Oil Train Derails in Illinois

A BNSF Railway Co. train carrying 103 cars of crude oil derailed in rural Illinois March 5 and U.S. regulators said a fire had broken out. There were no reports of injuries.

“The derailed train is on fire,” the Federal Railroad Administration said March 5 in a statement after the accident at about 1:20 p.m. outside Galena, Illinois. Eight cars went off the tracks, six of which rolled over, Galena City Administrator Mark Moran said. Galena is about 160 miles west of Chicago.

BNSF personnel rushed to the area and were investigating, according to a statement from the railroad, a unit of Warren Buffett’s Berkshire Hathaway Inc. Besides the oil cargo, the train carried two buffer cars of sand, Fort Worth, Texas-based BNSF said.

Crude-by-rail accidents are a high-profile issue because of the potential for death and injuries, highlighted by the 2013 crash in Quebec that killed 47 people. Last month, a CSX Corp. train carrying Bakken crude derailed and triggered a fireball in West Virginia.



The main-line tracks near Galena were shut and can’t be reopened until inspected, the railroad said. The accident took place about 3 1/2 miles south of the city, Moran said. He couldn’t confirm whether oil had been spilled in the accident area. The incident occurred far enough away from the Mississippi River to pose no threat to the waterway, Moran said.
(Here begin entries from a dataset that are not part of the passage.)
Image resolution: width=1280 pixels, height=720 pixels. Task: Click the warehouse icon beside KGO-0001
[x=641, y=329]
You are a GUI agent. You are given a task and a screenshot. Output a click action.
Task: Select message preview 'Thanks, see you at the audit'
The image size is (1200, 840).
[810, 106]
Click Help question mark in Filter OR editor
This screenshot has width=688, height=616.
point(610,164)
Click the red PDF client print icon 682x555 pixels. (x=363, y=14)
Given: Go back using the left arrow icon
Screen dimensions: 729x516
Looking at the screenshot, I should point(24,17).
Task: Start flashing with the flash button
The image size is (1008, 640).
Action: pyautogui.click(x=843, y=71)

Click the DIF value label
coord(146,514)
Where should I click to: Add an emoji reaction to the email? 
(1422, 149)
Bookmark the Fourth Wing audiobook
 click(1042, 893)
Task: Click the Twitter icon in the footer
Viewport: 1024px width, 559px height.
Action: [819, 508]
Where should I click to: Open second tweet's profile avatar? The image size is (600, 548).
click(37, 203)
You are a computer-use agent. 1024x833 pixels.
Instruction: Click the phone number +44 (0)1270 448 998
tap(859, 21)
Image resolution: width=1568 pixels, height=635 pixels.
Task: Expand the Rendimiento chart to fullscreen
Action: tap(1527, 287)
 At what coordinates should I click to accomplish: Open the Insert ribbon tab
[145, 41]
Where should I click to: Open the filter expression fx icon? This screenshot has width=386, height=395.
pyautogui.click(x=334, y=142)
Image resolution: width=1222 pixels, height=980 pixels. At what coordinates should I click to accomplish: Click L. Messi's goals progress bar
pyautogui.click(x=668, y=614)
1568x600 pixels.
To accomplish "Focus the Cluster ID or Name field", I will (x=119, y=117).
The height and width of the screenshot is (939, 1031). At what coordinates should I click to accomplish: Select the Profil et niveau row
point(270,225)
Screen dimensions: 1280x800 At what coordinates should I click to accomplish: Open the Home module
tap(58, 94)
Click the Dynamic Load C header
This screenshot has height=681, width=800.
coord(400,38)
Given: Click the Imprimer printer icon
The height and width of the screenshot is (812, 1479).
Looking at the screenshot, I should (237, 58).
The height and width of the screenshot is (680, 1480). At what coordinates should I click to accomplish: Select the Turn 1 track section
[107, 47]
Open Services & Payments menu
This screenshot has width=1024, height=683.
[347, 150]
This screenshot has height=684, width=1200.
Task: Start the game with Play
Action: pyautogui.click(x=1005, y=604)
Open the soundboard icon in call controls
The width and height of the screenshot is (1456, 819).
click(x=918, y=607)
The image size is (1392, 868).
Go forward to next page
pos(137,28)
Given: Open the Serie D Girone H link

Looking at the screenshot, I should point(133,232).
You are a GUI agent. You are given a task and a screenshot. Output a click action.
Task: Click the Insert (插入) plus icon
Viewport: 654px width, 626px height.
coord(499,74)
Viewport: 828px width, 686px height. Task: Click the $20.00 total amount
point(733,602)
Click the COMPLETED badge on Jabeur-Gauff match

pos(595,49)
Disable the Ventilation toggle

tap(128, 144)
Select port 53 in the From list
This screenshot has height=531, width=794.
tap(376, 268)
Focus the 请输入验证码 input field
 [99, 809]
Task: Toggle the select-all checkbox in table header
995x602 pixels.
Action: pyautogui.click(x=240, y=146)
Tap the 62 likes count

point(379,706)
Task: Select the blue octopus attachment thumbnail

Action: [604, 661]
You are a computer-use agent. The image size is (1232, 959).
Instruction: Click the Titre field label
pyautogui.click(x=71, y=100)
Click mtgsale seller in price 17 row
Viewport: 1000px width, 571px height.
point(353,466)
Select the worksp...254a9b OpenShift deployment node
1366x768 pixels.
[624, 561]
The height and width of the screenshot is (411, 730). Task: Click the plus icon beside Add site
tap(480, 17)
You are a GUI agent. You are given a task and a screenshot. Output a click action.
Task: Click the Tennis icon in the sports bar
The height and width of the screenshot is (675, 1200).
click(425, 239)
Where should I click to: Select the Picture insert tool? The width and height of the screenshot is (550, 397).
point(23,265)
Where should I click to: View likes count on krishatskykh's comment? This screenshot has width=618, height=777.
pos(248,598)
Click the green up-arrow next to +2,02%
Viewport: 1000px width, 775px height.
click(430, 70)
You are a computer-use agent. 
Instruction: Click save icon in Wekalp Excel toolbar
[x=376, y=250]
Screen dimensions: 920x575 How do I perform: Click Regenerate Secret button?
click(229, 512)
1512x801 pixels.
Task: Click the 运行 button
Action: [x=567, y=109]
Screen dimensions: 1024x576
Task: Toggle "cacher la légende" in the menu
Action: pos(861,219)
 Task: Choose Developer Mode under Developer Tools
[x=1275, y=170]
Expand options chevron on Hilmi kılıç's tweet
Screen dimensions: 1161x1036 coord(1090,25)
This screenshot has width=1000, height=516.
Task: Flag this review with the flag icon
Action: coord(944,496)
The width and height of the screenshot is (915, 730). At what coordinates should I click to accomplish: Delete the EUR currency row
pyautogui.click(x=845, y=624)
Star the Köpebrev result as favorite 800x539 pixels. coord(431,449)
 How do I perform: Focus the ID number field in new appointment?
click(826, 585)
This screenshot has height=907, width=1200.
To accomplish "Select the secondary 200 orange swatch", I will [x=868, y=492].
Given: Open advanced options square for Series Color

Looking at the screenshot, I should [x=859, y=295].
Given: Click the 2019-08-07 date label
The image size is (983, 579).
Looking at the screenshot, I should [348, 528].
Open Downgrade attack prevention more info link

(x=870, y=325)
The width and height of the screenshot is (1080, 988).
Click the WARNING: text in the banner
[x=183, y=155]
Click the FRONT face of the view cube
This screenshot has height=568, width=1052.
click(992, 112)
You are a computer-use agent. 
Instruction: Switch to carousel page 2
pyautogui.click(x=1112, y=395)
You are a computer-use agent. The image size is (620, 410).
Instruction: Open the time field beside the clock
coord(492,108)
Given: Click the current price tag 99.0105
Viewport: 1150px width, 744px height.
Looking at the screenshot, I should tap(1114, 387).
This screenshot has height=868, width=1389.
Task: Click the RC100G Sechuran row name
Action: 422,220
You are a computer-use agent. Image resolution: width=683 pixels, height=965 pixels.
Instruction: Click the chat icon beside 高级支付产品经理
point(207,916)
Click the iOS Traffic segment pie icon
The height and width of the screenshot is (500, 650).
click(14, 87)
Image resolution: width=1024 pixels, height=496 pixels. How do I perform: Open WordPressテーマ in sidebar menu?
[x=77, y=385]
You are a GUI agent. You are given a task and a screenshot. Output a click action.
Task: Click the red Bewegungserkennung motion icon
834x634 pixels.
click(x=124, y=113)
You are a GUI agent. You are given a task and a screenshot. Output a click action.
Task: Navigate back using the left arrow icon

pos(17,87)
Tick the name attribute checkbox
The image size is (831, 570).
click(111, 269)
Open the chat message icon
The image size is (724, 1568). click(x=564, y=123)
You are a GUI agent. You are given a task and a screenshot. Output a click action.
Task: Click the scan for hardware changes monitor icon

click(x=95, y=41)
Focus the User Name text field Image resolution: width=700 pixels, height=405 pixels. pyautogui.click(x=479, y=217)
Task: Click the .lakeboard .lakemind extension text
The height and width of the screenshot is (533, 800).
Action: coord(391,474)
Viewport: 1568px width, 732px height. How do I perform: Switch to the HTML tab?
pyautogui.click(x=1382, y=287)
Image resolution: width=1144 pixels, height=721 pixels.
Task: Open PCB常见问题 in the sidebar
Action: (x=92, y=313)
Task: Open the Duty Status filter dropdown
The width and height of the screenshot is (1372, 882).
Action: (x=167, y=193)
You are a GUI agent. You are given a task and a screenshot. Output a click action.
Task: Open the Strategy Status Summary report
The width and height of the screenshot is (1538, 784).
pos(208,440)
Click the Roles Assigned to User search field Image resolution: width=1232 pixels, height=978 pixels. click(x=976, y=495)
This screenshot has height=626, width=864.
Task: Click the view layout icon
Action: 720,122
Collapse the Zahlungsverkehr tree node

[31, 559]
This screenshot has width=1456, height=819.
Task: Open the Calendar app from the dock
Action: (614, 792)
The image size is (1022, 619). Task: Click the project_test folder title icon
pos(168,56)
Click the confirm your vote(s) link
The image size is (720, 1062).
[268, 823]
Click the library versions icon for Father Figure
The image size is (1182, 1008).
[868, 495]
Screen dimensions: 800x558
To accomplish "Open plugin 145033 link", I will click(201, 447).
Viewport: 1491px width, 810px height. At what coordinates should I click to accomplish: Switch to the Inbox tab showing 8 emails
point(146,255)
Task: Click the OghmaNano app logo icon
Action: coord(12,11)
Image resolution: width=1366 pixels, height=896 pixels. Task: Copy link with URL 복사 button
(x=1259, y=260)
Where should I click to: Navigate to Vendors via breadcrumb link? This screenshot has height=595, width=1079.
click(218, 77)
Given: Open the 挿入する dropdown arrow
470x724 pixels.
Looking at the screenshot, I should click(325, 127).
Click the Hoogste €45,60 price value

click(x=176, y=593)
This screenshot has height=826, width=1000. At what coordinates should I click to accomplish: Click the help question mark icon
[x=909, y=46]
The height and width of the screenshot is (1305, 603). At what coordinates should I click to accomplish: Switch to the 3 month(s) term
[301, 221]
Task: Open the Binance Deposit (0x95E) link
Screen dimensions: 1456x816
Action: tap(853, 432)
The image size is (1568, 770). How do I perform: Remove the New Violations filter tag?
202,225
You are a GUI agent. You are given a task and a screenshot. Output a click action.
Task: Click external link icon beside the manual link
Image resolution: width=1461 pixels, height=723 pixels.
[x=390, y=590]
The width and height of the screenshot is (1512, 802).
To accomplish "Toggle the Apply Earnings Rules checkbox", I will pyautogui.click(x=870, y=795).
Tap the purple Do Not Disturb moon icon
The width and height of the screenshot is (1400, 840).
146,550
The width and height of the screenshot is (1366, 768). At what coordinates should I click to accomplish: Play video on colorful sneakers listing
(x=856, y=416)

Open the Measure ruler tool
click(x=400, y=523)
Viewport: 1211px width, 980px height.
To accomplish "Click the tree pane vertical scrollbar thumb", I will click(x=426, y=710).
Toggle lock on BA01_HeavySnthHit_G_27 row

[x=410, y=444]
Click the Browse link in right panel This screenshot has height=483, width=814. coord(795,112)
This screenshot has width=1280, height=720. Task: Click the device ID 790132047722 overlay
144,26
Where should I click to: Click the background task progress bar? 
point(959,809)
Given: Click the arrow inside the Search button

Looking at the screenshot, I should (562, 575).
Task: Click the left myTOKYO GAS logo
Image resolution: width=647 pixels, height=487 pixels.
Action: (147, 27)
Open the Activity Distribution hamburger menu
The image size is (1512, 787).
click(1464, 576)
The train started from North Dakota and the tank cars involved in the incident were the CPC-1232 model, BNSF said in an e-mail. Two crude cars caught fire, said Patti Thompson, a spokeswoman for the Illinois Emergency Management Agency. Responders were evacuating residents within a 1-mile radius of the accident, which contained six homes, she said in a phone interview.

Galena first responders backed away to a safe distance upon observing a tank car smoking and eventually left the scene, Moran said. Mike Trevino, a spokesman with BNSF, said he couldn’t confirm whether tank cars had been breached or oil had been spilled.

Thursday’s incident follows the fiery derailment of two crude-carrying trains last month. A CSX Corp. train carrying North Dakota crude came off the tracks and exploded into flames in rural West Virginia on Feb. 16, forcing nearby residents to evacuate their homes. Two days earlier, a Canadian National Railway Co. train with 100 cars carrying oil-sands crude derailed in a wooded area near Gogama, Ontario, with oil spilled and some cars catching fire.

North American oil producers have increased their reliance on transporting by rail as new pipelines failed to keep up with a surge of production from shale. The typical rail car carries about 700 barrels of oil, according to data posted on BNSF’s website. The Association of American Railroads says the number of oil carloads rose more than 40-fold from 2009 through 2013, when 435,560 carloads were shipped, and kept climbing last year to an estimated 500,000.

The accidents have added pressure to U.S. regulators to announce new standards for crude tank cars to make them safer. The regulations, which are expected later this year, already missed a Department of Transportation deadline to have them in place by the end of last year.